🤖 AI Summary
This work addresses the high resource overhead associated with implementing multi-controlled Toffoli gates, a critical bottleneck in both near-term and fault-tolerant quantum architectures. The authors propose an adaptive decomposition strategy based on dynamic quantum circuits that, for the first time, integrates relative-phase primitives with measurement-conditioned corrections. By leveraging mid-circuit measurements, classical feedforward, and ancillary qubits, the approach significantly reduces the number of entangling gates, T-count, and T-depth while preserving fault tolerance. Compared to conventional static decomposition methods, this scheme achieves superior circuit depth and resource efficiency, offering a low-overhead pathway for scalable construction of Toffoli gates in practical quantum computing systems.
📝 Abstract
The Toffoli gate is a fundamental building block for quantum arithmetic and reversible logic, yet its efficient realization remains a major challenge in both near-term and fault-tolerant quantum architectures. Recent advances in dynamic quantum circuit capabilities, including mid-circuit measurement and classical feedforward, provide new opportunities for reducing the resource overhead of non-Clifford operations.

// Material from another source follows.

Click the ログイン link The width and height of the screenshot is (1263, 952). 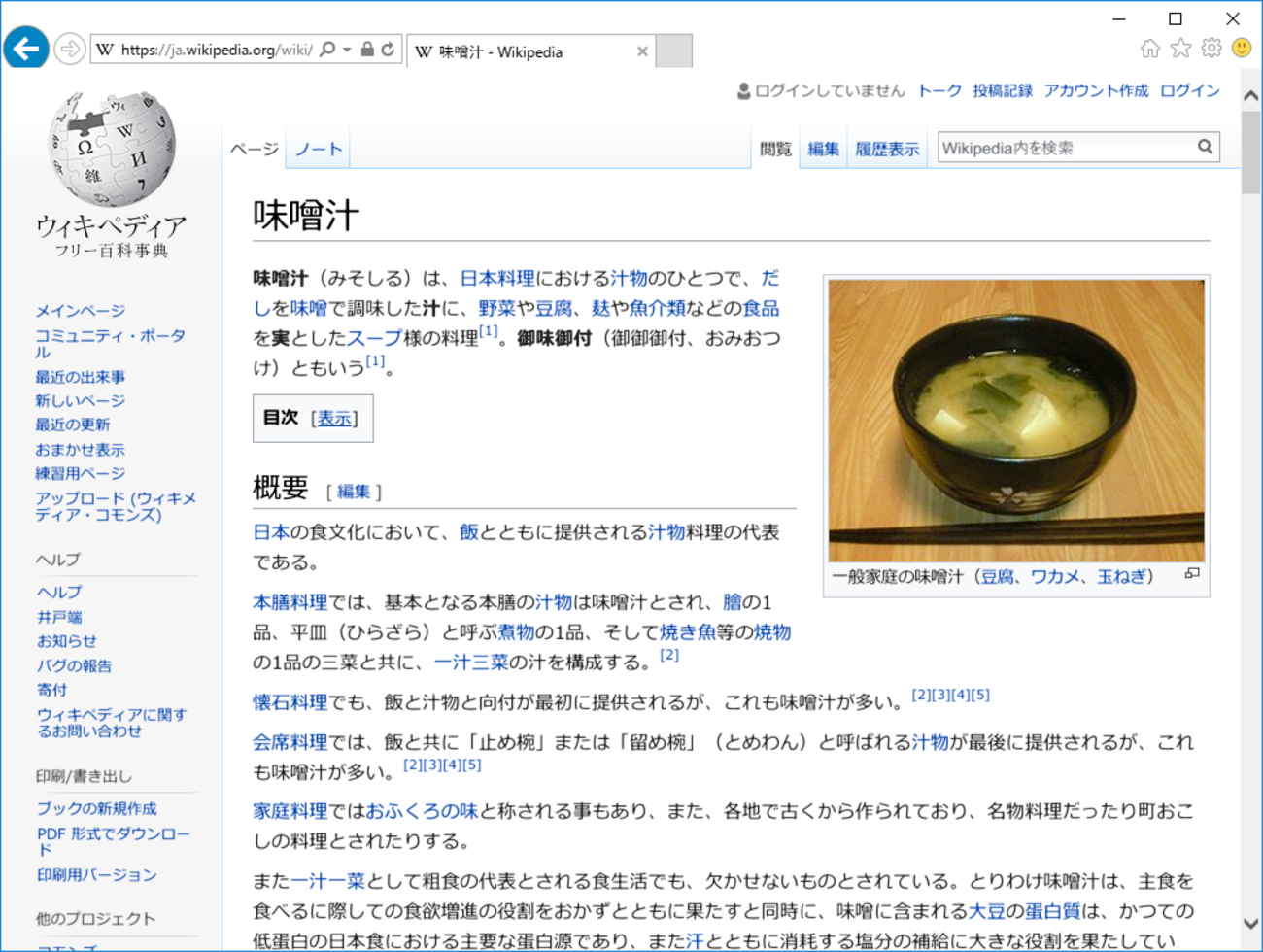1190,90
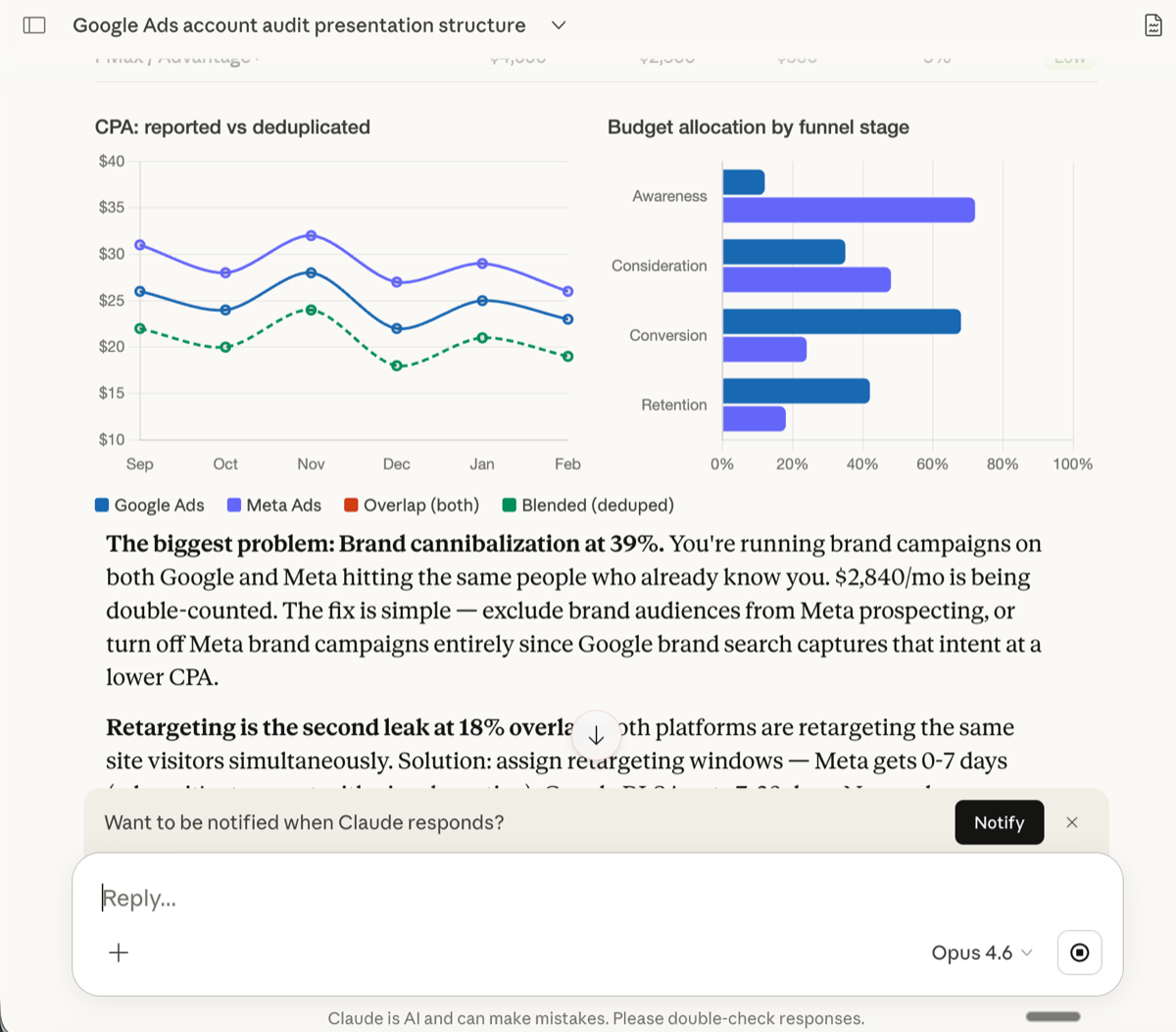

In this work, we propose a set of dynamic decomposition strategies for multi-controlled Toffoli gates that exploit adaptive circuit execution and ancilla-assisted constructions. Our methods systematically reduce entangling-gate count, T-count, and T-depth compared with conventional static decompositions, while preserving fault-tolerance guarantees. Through analytical cost models and experimental evaluation, we demonstrate that relative-phase primitives and measurement-conditioned corrections enable scalable implementations with improved depth and resource efficiency.